▶ Instructions to follow: Your output should repeat the entries below exactly. It should contain no images.
** Opening Material supplied block **
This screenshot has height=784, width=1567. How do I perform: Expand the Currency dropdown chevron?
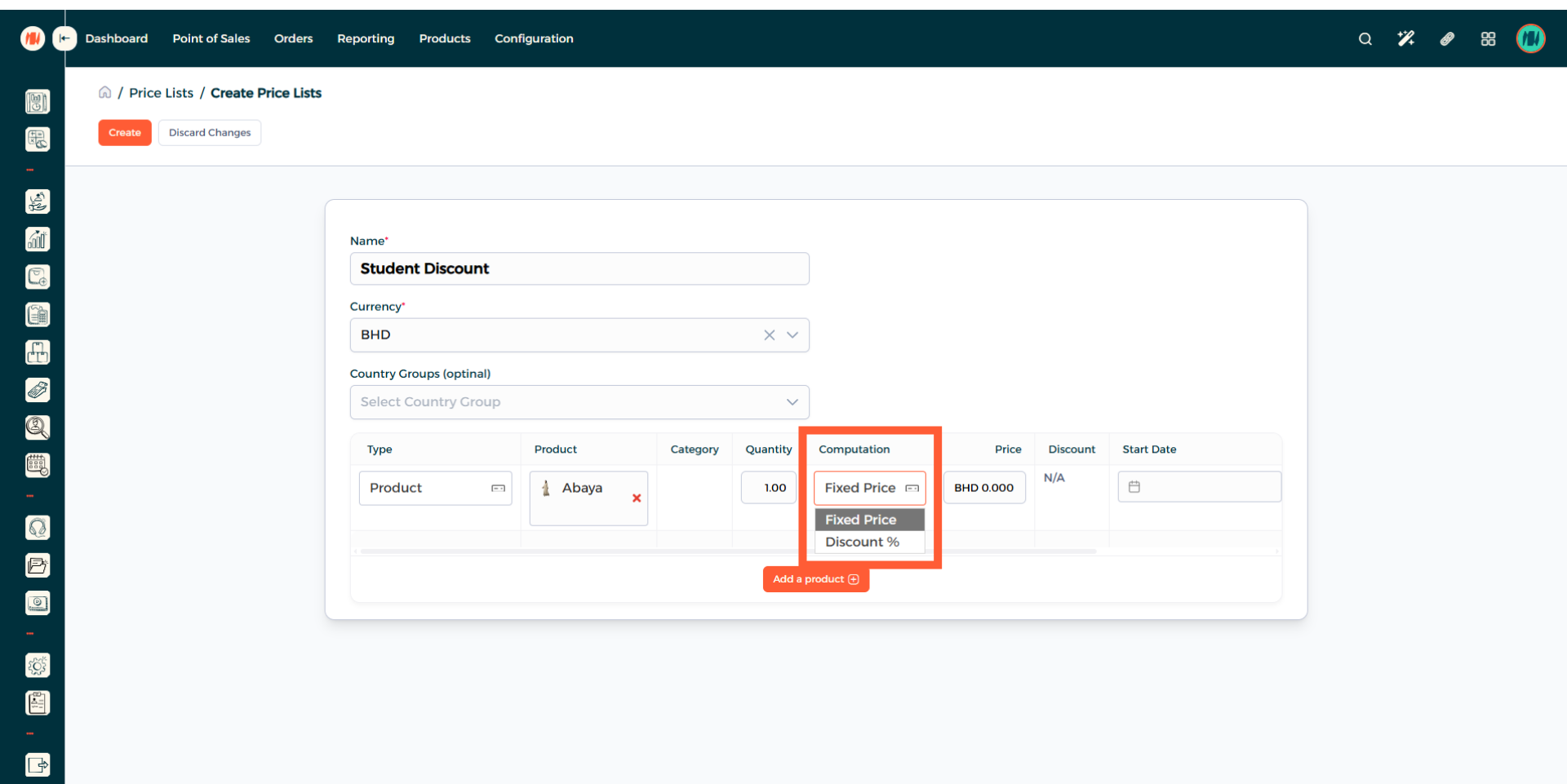coord(792,335)
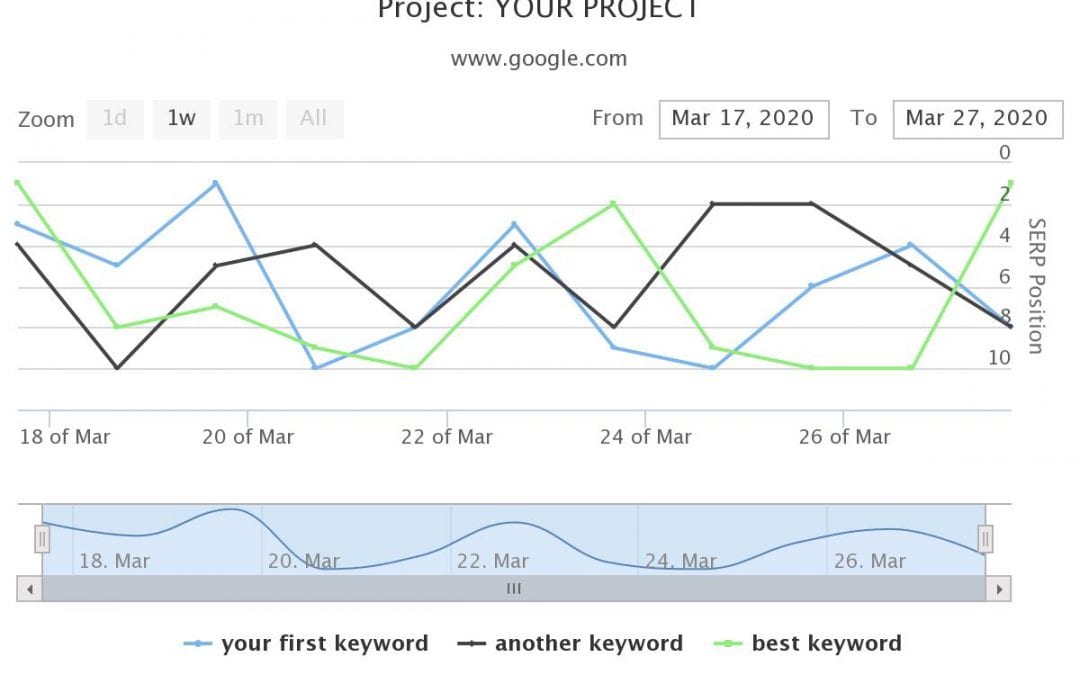
Task: Toggle 'your first keyword' series in legend
Action: coord(324,644)
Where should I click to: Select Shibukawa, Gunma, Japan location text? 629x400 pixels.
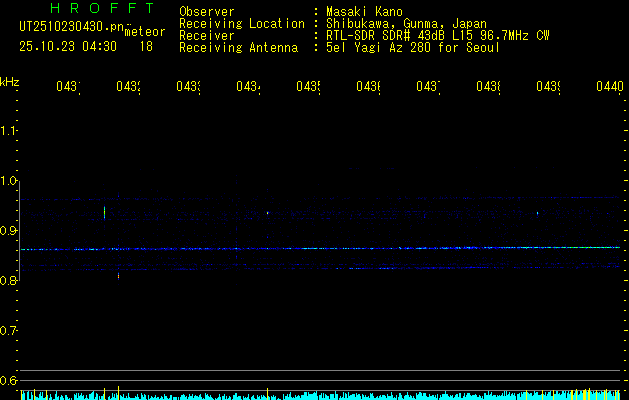click(405, 24)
** Closing Material supplied block **
▶ Answer:
This screenshot has height=784, width=1567. How do I perform: Expand the Currency dropdown chevron?
coord(792,335)
Task: Toggle 'your first keyword' series in legend
Action: coord(324,644)
Where should I click to: Select Shibukawa, Gunma, Japan location text? 629x400 pixels.
click(405, 24)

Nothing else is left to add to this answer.